Hi Bruce. I'm working with a teacher who has been creating interactive SCORM games for students over on the wisc-online site and uploading them to her Canvas class. Things are going well. There was a recent update to SCORM functionality in Canvas but I'm not familiar with this or how it differs from the way Canvas managed SCORM content up to this update. The teacher has been using her custom-designed SCORM games as a practice activity placed after the direct instructional content pages in the module and before the quiz portion in the module. She is using module requirements with the SCORM activity that the students must try the SCORM "assignment" at least once for module credit towards completing the module; however, students are encouraged to repeat the game as often as they feel they must prior to taking the quiz. This is the way this teacher I'm working with is purposing her SCORM learning activities -- low-stakes, drill and kill substitute for flash cards and such. Her higher-stakes quiz and/or assignment tool that is graded follows the SCORM activity. Then once the students score a certain grade on the assessment according to the module requirement we added to it and complete the module, the badging system the teacher uses awards a badge to the student automatically. The teacher's goal is for students to engage in these modules outside of class so that she can review student understanding, progress/growth through the module, and get to application level learning activities with her students during her F2F class time with the students. One can think of this approach as a variation of flipped classroom but a very purposeful one in which the lower taxonomy levels (recall, comprehension) and are assigned for students to complete asynchronously while the higher level learning activities (application, synthesis, evaluation) are explored during the class time in the classroom.

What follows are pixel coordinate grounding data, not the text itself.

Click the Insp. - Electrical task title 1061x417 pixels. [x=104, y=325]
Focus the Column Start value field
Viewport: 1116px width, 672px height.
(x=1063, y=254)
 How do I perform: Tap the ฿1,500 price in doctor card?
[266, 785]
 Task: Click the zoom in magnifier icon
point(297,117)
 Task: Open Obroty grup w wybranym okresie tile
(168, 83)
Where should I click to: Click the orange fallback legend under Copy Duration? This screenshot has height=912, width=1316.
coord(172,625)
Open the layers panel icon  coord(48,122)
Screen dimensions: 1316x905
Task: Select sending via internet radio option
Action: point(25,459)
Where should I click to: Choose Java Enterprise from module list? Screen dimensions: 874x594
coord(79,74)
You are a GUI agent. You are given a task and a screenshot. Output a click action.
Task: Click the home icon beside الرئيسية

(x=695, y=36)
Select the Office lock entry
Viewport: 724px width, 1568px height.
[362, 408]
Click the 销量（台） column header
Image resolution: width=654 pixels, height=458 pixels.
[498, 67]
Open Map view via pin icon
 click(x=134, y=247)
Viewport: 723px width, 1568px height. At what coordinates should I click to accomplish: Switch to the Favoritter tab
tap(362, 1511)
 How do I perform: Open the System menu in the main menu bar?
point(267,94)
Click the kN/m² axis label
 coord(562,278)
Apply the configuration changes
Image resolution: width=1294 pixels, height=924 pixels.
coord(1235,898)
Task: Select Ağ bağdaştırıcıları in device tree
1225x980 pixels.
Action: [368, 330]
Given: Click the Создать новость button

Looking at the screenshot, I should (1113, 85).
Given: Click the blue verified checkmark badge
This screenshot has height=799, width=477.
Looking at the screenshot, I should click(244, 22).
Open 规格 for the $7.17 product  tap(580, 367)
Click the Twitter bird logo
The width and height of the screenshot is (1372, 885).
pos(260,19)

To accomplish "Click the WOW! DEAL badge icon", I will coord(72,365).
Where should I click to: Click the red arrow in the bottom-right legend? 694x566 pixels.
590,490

I digress. The point is that we have worked to purpose her pedagogical approach to blended learning strategically knowing that SCORM hasn't gotten much love from Instructure in the past and can do certain things well, but not necessarily everything wonderfully. Keeping this in mind we used the SCORM tech in Canvas conservatively and have been reaping student learning rewards from it since. It sounds like you might be using your SCORM activities a bit more robustly than we are, and that could be because our SCORM activity builder over at wisc-online doesn't have much point awarding gradations. Regardless of the points the students earn when they play our SCORM games, those points from the SCORM score board don't translate directly to the Canvas Grade book equally; students simply earn 100 or nothing. So if I'm playing the AlienBand Q&A SCORM game in the Canvas course and earn 250 points for answering so many questions correctly, the SCORM activity communicates only 100points to the Canvas class Grade book. Again, that could just be a limitation of the SCORM authoring system we're using, but in light of this, we designed learning paths that work with this minimal functionality of our SCORM activities relegating the SCORM learning activity in our course to a drill-and-kill activity that kids might want to play a few times not knowing they're rehearsing facts into longer and longer term memory for the quiz that follows and the test that is coming up even a few modules down the road for them :smileylaugh:.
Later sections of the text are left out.